* [Aim of the exercise]: Please restate the data word for word.

Stored items from a collection
^^^^^^^^
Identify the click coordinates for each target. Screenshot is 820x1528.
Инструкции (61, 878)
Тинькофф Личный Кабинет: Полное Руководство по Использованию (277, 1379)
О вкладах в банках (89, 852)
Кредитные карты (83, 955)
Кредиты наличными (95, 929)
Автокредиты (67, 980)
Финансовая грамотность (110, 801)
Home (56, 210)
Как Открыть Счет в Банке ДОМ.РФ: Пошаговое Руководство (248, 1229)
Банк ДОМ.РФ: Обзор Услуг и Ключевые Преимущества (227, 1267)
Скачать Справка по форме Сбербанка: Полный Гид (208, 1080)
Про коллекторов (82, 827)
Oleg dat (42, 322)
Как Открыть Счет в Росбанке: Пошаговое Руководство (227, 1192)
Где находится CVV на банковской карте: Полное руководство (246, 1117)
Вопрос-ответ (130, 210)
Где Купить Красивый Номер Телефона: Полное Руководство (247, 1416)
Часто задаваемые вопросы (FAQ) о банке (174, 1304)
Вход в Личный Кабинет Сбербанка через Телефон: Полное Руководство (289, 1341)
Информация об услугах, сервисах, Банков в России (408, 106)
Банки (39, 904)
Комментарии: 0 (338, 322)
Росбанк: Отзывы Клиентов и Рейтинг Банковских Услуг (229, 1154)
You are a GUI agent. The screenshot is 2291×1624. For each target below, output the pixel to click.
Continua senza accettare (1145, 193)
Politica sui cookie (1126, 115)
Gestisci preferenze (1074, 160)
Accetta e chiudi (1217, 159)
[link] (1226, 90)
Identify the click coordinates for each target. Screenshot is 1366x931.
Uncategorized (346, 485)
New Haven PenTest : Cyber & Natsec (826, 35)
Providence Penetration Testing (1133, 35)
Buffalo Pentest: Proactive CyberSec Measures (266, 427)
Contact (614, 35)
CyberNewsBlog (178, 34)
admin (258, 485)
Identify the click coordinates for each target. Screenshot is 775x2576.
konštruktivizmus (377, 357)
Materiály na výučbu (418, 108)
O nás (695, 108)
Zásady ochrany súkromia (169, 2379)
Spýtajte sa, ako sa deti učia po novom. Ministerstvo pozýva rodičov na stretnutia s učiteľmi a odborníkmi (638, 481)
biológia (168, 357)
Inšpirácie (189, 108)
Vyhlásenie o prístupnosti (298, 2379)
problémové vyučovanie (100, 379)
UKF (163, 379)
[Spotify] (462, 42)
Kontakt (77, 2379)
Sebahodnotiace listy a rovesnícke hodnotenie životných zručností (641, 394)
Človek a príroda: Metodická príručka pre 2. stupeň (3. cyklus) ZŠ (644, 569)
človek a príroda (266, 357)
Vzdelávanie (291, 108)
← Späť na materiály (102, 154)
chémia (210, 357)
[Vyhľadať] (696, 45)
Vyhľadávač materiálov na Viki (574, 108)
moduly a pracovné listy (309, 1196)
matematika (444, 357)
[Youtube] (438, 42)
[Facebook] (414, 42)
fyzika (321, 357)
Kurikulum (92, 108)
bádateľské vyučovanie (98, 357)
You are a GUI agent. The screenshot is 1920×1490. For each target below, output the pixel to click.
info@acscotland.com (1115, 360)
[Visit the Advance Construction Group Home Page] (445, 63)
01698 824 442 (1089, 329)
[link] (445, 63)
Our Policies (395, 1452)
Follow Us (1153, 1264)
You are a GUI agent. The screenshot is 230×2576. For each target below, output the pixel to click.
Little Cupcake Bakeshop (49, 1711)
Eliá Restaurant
^^^^^^^^
* [Exercise response]:
Identify the click coordinates for each target. Screenshot is 820x1528.
Инструкции (61, 878)
Тинькофф Личный Кабинет: Полное Руководство по Использованию (277, 1379)
О вкладах в банках (89, 852)
Кредитные карты (83, 955)
Кредиты наличными (95, 929)
Автокредиты (67, 980)
Финансовая грамотность (110, 801)
Home (56, 210)
Как Открыть Счет в Банке ДОМ.РФ: Пошаговое Руководство (248, 1229)
Банк ДОМ.РФ: Обзор Услуг и Ключевые Преимущества (227, 1267)
Скачать Справка по форме Сбербанка: Полный Гид (208, 1080)
Про коллекторов (82, 827)
Oleg dat (42, 322)
Как Открыть Счет в Росбанке: Пошаговое Руководство (227, 1192)
Где находится CVV на банковской карте: Полное руководство (246, 1117)
Вопрос-ответ (130, 210)
Где Купить Красивый Номер Телефона: Полное Руководство (247, 1416)
Часто задаваемые вопросы (FAQ) о банке (174, 1304)
Вход в Личный Кабинет Сбербанка через Телефон: Полное Руководство (289, 1341)
Информация об услугах, сервисах, Банков в России (408, 106)
Банки (39, 904)
Комментарии: 0 (338, 322)
Росбанк: Отзывы Клиентов и Рейтинг Банковских Услуг (229, 1154)
You are a GUI agent. The screenshot is 2291×1624. For each target below, output the pixel to click.
Continua senza accettare (1145, 193)
Politica sui cookie (1126, 115)
Gestisci preferenze (1074, 160)
Accetta e chiudi (1217, 159)
[link] (1226, 90)
Identify the click coordinates for each target. Screenshot is 1366x931.
Uncategorized (346, 485)
New Haven PenTest : Cyber & Natsec (826, 35)
Providence Penetration Testing (1133, 35)
Buffalo Pentest: Proactive CyberSec Measures (266, 427)
Contact (614, 35)
CyberNewsBlog (178, 34)
admin (258, 485)
Identify the click coordinates for each target. Screenshot is 775x2576.
konštruktivizmus (377, 357)
Materiály na výučbu (418, 108)
O nás (695, 108)
Zásady ochrany súkromia (169, 2379)
Spýtajte sa, ako sa deti učia po novom. Ministerstvo pozýva rodičov na stretnutia s učiteľmi a odborníkmi (638, 481)
biológia (168, 357)
Inšpirácie (189, 108)
Vyhlásenie o prístupnosti (298, 2379)
problémové vyučovanie (100, 379)
UKF (163, 379)
[Spotify] (462, 42)
Kontakt (77, 2379)
Sebahodnotiace listy a rovesnícke hodnotenie životných zručností (641, 394)
Človek a príroda: Metodická príručka pre 2. stupeň (3. cyklus) ZŠ (644, 569)
človek a príroda (266, 357)
Vzdelávanie (291, 108)
← Späť na materiály (102, 154)
chémia (210, 357)
[Vyhľadať] (696, 45)
Vyhľadávač materiálov na Viki (574, 108)
moduly a pracovné listy (309, 1196)
matematika (444, 357)
[Youtube] (438, 42)
[Facebook] (414, 42)
fyzika (321, 357)
Kurikulum (92, 108)
bádateľské vyučovanie (98, 357)
You are a GUI agent. The screenshot is 1920×1490. For each target below, output the pixel to click.
info@acscotland.com (1115, 360)
[Visit the Advance Construction Group Home Page] (445, 63)
01698 824 442 (1089, 329)
[link] (445, 63)
Our Policies (395, 1452)
Follow Us (1153, 1264)
You are a GUI agent. The screenshot is 230×2576. For each target below, output the pixel to click.
Little Cupcake Bakeshop (49, 1711)
Eliá Restaurant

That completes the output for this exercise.